▸ **WHAT IS NEEDED**:
This task is to restate all of the entries exactly.

(Stored data entries)
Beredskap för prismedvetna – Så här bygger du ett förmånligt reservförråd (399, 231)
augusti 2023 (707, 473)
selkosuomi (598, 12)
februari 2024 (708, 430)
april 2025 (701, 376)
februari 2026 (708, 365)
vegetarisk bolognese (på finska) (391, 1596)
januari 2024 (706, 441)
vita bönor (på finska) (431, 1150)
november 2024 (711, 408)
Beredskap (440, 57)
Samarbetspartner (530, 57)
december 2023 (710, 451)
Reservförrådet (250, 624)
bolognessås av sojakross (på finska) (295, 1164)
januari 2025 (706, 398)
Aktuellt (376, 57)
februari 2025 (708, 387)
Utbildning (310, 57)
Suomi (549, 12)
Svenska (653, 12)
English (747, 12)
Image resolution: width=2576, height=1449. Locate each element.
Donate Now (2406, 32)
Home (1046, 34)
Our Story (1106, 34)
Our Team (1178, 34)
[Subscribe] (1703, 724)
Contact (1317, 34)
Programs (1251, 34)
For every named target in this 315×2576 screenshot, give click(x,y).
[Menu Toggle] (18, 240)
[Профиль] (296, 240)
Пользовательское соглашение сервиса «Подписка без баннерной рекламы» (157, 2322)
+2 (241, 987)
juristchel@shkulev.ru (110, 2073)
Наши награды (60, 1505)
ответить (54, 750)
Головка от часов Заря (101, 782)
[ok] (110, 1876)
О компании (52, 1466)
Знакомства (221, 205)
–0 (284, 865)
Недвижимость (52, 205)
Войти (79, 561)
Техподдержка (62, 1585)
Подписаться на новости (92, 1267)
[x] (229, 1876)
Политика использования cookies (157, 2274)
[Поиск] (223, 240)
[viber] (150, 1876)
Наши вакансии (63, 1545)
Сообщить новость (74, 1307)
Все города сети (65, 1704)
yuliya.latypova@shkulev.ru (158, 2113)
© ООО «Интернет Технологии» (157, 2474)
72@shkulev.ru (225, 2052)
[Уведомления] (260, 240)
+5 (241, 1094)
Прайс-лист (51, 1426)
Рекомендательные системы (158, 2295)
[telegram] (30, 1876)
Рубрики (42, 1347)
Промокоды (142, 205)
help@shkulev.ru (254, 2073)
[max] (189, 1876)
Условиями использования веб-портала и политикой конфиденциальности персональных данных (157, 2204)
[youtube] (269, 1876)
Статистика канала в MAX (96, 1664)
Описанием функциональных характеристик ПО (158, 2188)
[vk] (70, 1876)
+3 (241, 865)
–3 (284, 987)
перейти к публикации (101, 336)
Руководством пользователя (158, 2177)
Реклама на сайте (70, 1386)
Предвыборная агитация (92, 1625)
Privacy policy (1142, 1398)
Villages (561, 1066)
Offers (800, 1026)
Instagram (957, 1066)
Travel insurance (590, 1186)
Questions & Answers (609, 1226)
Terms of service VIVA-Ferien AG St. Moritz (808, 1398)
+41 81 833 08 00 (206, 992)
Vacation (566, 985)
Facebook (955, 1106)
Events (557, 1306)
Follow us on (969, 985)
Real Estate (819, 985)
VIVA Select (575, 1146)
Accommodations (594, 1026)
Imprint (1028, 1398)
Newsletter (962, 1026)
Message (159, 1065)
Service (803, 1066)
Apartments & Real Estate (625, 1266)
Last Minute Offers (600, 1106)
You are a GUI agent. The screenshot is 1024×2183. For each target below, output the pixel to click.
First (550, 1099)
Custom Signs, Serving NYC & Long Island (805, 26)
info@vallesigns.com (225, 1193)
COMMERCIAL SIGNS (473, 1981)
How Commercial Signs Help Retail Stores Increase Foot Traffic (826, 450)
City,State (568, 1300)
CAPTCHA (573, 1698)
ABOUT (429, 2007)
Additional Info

▸ **RESULT**:
Beredskap för prismedvetna – Så här bygger du ett förmånligt reservförråd (399, 231)
augusti 2023 (707, 473)
selkosuomi (598, 12)
februari 2024 (708, 430)
april 2025 (701, 376)
februari 2026 (708, 365)
vegetarisk bolognese (på finska) (391, 1596)
januari 2024 (706, 441)
vita bönor (på finska) (431, 1150)
november 2024 (711, 408)
Beredskap (440, 57)
Samarbetspartner (530, 57)
december 2023 (710, 451)
Reservförrådet (250, 624)
bolognessås av sojakross (på finska) (295, 1164)
januari 2025 (706, 398)
Aktuellt (376, 57)
februari 2025 (708, 387)
Utbildning (310, 57)
Suomi (549, 12)
Svenska (653, 12)
English (747, 12)
Image resolution: width=2576, height=1449. Locate each element.
Donate Now (2406, 32)
Home (1046, 34)
Our Story (1106, 34)
Our Team (1178, 34)
[Subscribe] (1703, 724)
Contact (1317, 34)
Programs (1251, 34)
For every named target in this 315×2576 screenshot, give click(x,y).
[Menu Toggle] (18, 240)
[Профиль] (296, 240)
Пользовательское соглашение сервиса «Подписка без баннерной рекламы» (157, 2322)
+2 (241, 987)
juristchel@shkulev.ru (110, 2073)
Наши награды (60, 1505)
ответить (54, 750)
Головка от часов Заря (101, 782)
[ok] (110, 1876)
О компании (52, 1466)
Знакомства (221, 205)
–0 (284, 865)
Недвижимость (52, 205)
Войти (79, 561)
Техподдержка (62, 1585)
Подписаться на новости (92, 1267)
[x] (229, 1876)
Политика использования cookies (157, 2274)
[Поиск] (223, 240)
[viber] (150, 1876)
Наши вакансии (63, 1545)
Сообщить новость (74, 1307)
Все города сети (65, 1704)
yuliya.latypova@shkulev.ru (158, 2113)
© ООО «Интернет Технологии» (157, 2474)
72@shkulev.ru (225, 2052)
[Уведомления] (260, 240)
+5 (241, 1094)
Прайс-лист (51, 1426)
Рекомендательные системы (158, 2295)
[telegram] (30, 1876)
Рубрики (42, 1347)
Промокоды (142, 205)
help@shkulev.ru (254, 2073)
[max] (189, 1876)
Условиями использования веб-портала и политикой конфиденциальности персональных данных (157, 2204)
[youtube] (269, 1876)
Статистика канала в MAX (96, 1664)
Описанием функциональных характеристик ПО (158, 2188)
[vk] (70, 1876)
+3 (241, 865)
–3 (284, 987)
перейти к публикации (101, 336)
Руководством пользователя (158, 2177)
Реклама на сайте (70, 1386)
Предвыборная агитация (92, 1625)
Privacy policy (1142, 1398)
Villages (561, 1066)
Offers (800, 1026)
Instagram (957, 1066)
Travel insurance (590, 1186)
Questions & Answers (609, 1226)
Terms of service VIVA-Ferien AG St. Moritz (808, 1398)
+41 81 833 08 00 (206, 992)
Vacation (566, 985)
Facebook (955, 1106)
Events (557, 1306)
Follow us on (969, 985)
Real Estate (819, 985)
VIVA Select (575, 1146)
Accommodations (594, 1026)
Imprint (1028, 1398)
Newsletter (962, 1026)
Message (159, 1065)
Service (803, 1066)
Apartments & Real Estate (625, 1266)
Last Minute Offers (600, 1106)
You are a GUI agent. The screenshot is 1024×2183. For each target below, output the pixel to click.
First (550, 1099)
Custom Signs, Serving NYC & Long Island (805, 26)
info@vallesigns.com (225, 1193)
COMMERCIAL SIGNS (473, 1981)
How Commercial Signs Help Retail Stores Increase Foot Traffic (826, 450)
City,State (568, 1300)
CAPTCHA (573, 1698)
ABOUT (429, 2007)
Additional Info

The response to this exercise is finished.